Как-то я пригласил Алексея Михайловича к себе на именины. Боже, что это было! Сплошной фейерверк! Возбужденный присутствием двух молодых девушек, моей дочери и племянницы, а также бутылки коньяка, которую Файко один усидел в тот вечер, что он вытворял! Он демонстрировал нам все жанры театра, от ложноклассической французской трагедии до мещанской мелодрамы. И, наконец, фарс… Причем так, что зрители валялись с хохоту! А ему было семьдесят пять лет! Он падал, вскакивал, поражал себя воображаемым кинжалом, танцевал… Да, это был человек Театра. Театра с большой буквы, и я понял в тот момент: неважно, что пьесы он уже не напишет, важно, что он, как человек, живет!
Узнав, что моя дочь театровед, занимается эстрадой, он сразу откликнулся:
— Значит, Оля — кабаретолог?
Блеск его остроумия сверкал и переливался.
Как-то зашел к нему сосед, писатель, уезжавший в Дом отдыха, и торжественно объявил, что на этот раз он решил своей супруге не изменять. А Алексей Михайлович тут же ответил экспромтом:
— Чтоб супруге изменять, вам придется низ менять!
Здорово, не правда ли?

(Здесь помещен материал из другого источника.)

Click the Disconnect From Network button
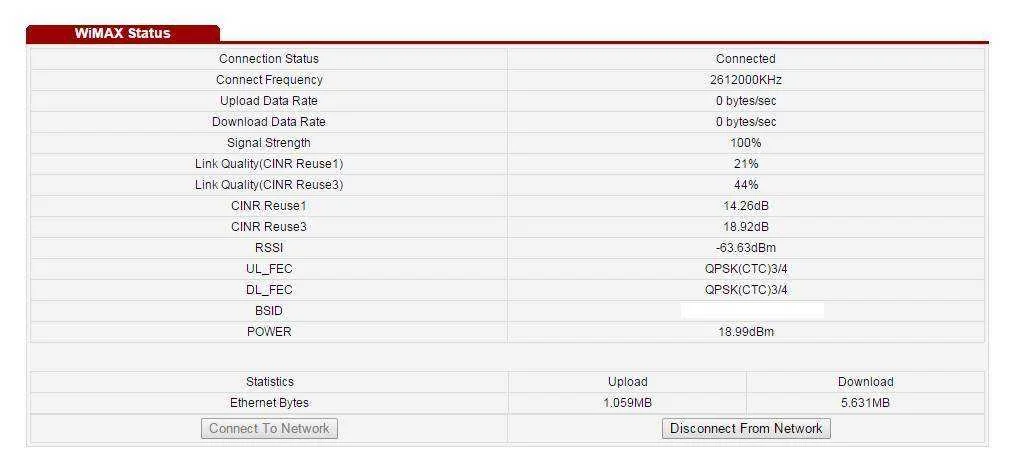This screenshot has width=1020, height=469. click(x=746, y=429)
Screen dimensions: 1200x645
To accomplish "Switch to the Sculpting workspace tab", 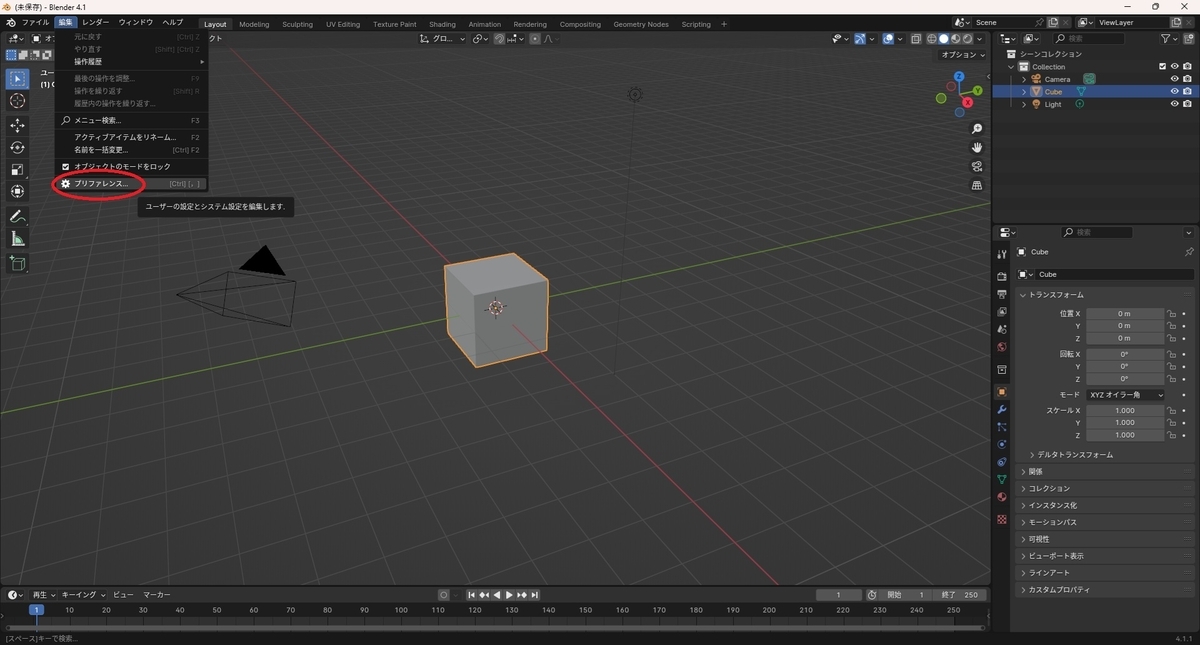I will 297,24.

На своей книжке воспоминаний, подаренной мне, он написал:
Но вот кончились наши вечера в Нащокинском. Алексей Михайлович переехал в Дом для престарелых, так называемый «дорогой», так как на содержание удерживалась почти вся пенсия. Размешался он через мост, по Ленинградскому шоссе, на берегу канала им. Москвы.
Хотя у него был отдельный «люкс» — комната, душ, туалет и, в случае необходимости, еду приносили ему в комнату, Файко явно заскучал в своем новом жилище. А тут еще подвели глаза. Он не смог читать. Ездить к нему было далековато. Когда я приезжал к нему, Люба старалась снабдить меня чем-нибудь вкусненьким и обязательно растворимым кофе, который был тогда новинкой.

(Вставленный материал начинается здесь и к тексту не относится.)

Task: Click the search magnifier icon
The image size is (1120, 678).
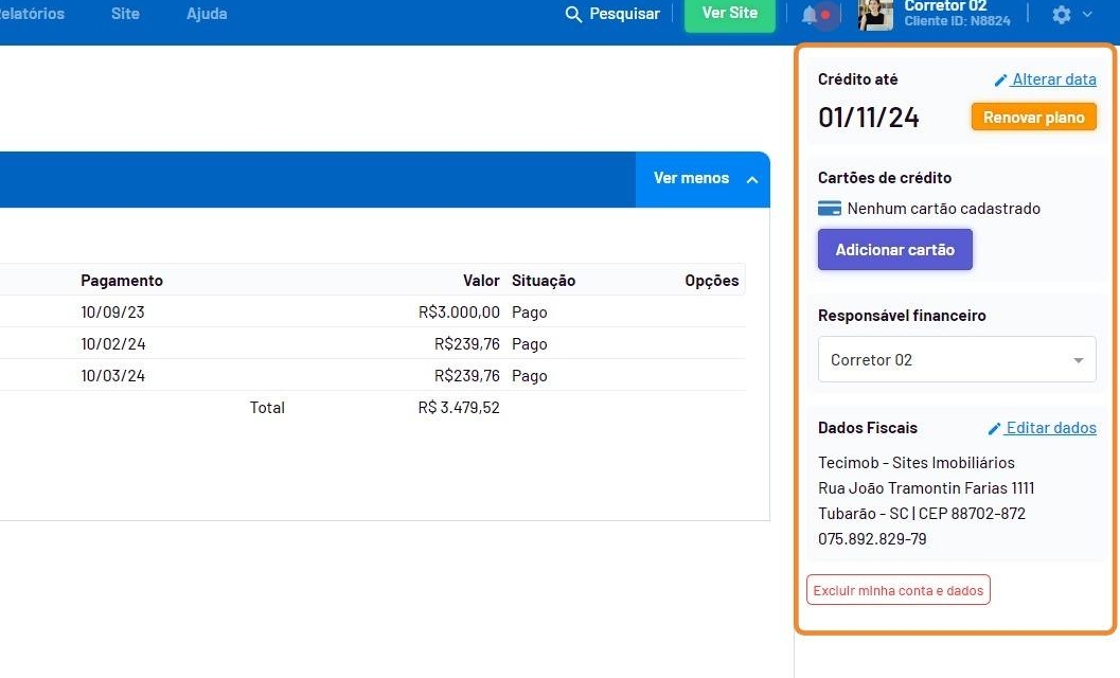Action: [x=573, y=14]
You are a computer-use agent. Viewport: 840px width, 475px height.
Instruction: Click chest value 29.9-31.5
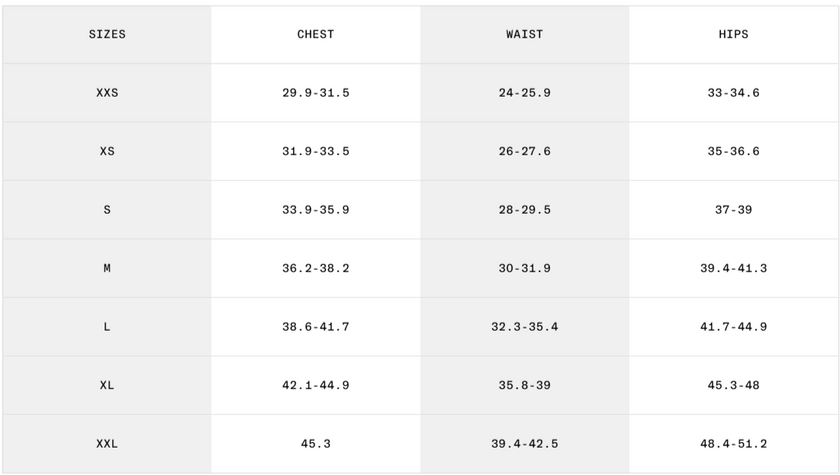point(316,93)
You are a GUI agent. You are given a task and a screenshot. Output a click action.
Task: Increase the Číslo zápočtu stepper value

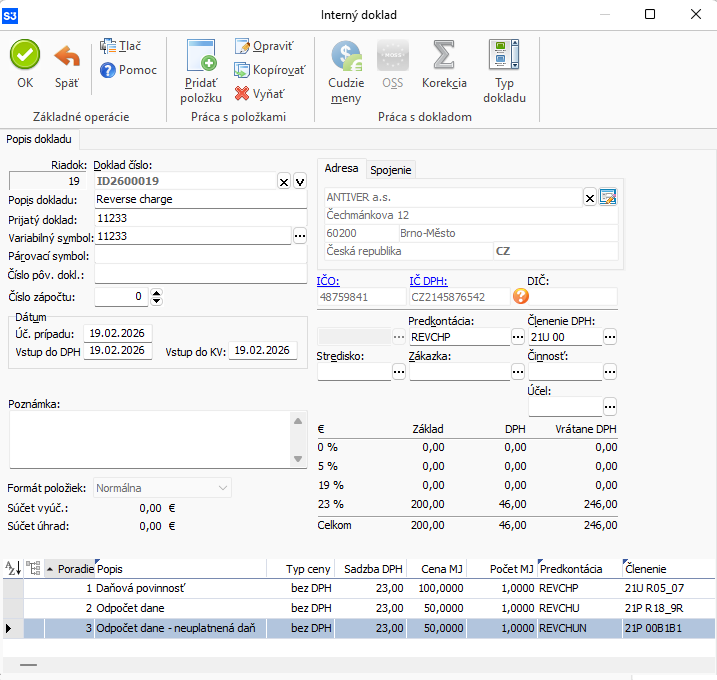(x=156, y=292)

Как-то я заехал к нему в конце Страстной недели, когда в церквах читают чудесную молитву Ефрема Сирина. Я напомнил об этом Алексею Михайловичу. Мы оба опустились на коврик, на колени, и вместе повторяли вслух эти замечательные слова:
«Господи Владыко живота моего, дух праздности, уныния, любоначалия и празднословия не даждь ми. Дух же целомудрия, смиренномудрия, терпения и любве даруй ми, рабу Твоему».
Очевидно, дух терпения и смиренномудрия и следует воспитывать в себе человеку, когда приходит возраст. И тогда тайны творческого угасания будут поняты и не предстанут такими ужасными, как они кажутся человеку, полному сил.

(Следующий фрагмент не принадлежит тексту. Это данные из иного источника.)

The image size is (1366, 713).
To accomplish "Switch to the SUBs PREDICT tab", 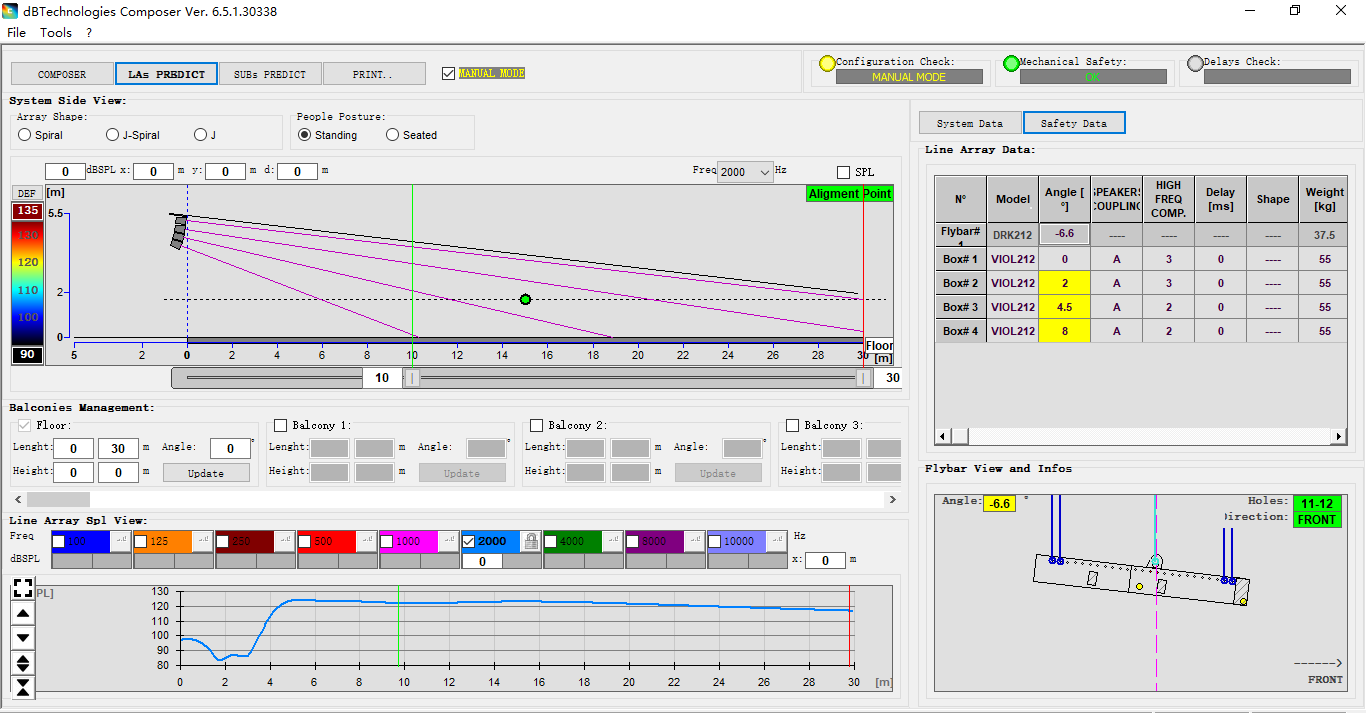I will point(270,74).
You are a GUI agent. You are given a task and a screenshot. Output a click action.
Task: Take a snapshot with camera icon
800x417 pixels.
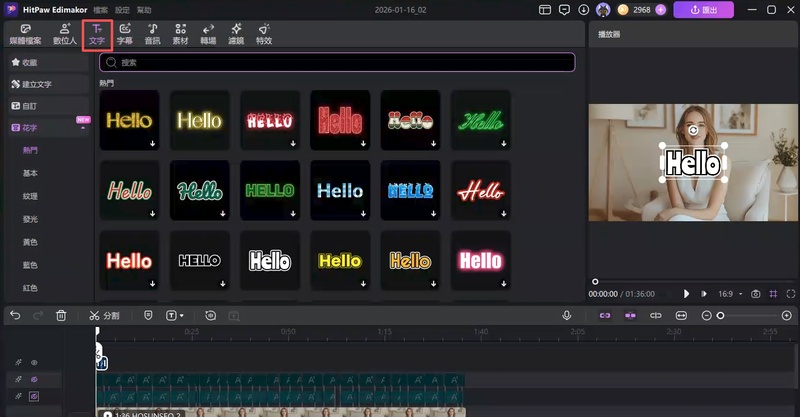[x=755, y=294]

Алексей Михайлович недолго пожил в своем новом жилище. Жизнь покинула его, когда я был в отъезде.
А. Я. Бруштейн
Я с давних пор дружил с Александрой Яковлевной Бруштейн, известной детской писательницей. Мы много разговаривали о литературе, иногда я делился с ней какими-то жизненными переживаниями. Как-то я даже пожаловался Александре Яковлевне на свою 12-летнюю дочь Олю, что когда ее посылают в лавку за керосином, она корчит рожи.
— Но ведь она идет за керосином? — осведомилась Бруштейн.
— Попробовала бы она не пойти, — с обидой отозвался я, отец.
— Так что она, по-вашему, «Интернационал» должна петь? — была реакция Александры Яковлевны.
С тех пор у нас в семье эта фраза стала крылатой, и вот уже ее хорошо усвоили внуки…
Помню, были мы с Александрой Яковлевной на просмотре «Двенадцати месяцев» С. Маршака в МТЮЗе. Ни пьеса, ни спектакль нам не понравились, но в присутствии высокопоставленного автора и высших чинов Министерства культуры мы постановку хвалили. Когда мы вышли на улицу, Александра Яковлевна, поправляя свой слуховой аппарат, на всю улицу воскликнула:
— Леша, мы — г…но!
Вспоминаю еще один эпизод. 1939 год. Александра Яковлевна, как всегда, спешит, переходя через двор Союза писателей. По дороге встречает Сергея Михалкова. Не обращая внимания на то, что он какой-то «не в себе», занятая своими мыслями о состоянии детской литературы и драматургии, она останавливает его.
— Сережа! Очень хорошо, что вы мне попались. Нам нужно срочно поговорить. Дело в том, что…
— А-Александра Яковлевна! Я н-не м-могу, — чуть заикаясь, как всегда, делает попытку ускользнуть от нее чем-то явно взволнованный Михалков. — Н-нет времени!